[AVAILABLE DATA Boundary: Start]
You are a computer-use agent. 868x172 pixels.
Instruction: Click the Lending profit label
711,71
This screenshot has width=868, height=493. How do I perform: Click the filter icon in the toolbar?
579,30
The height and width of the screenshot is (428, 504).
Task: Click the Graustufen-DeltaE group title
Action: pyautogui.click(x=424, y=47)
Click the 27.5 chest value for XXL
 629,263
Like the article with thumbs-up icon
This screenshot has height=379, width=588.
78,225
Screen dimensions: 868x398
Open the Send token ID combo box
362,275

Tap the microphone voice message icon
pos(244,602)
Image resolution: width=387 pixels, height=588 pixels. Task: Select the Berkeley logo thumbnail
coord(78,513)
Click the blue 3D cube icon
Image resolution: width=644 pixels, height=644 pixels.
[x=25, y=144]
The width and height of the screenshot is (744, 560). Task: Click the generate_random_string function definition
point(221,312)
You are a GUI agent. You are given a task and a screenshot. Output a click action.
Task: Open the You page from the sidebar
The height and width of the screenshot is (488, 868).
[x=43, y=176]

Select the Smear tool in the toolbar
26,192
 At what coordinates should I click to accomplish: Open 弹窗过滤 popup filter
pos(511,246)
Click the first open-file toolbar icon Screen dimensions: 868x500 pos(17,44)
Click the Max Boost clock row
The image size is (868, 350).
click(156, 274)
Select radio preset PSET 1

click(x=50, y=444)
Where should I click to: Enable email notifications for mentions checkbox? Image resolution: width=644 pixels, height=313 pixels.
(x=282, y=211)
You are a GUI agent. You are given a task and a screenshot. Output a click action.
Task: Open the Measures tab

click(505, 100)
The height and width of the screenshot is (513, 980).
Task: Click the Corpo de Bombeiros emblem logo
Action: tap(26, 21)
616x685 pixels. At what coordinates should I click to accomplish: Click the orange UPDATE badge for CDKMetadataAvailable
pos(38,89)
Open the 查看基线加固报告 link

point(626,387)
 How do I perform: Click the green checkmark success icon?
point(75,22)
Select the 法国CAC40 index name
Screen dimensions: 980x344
[AVAILABLE DATA Boundary: End]
*WORK REQUEST:* Count the lines in the data that contain the string "dimensions", and give nothing but that number.

*EXPECTED ANSWER:* 3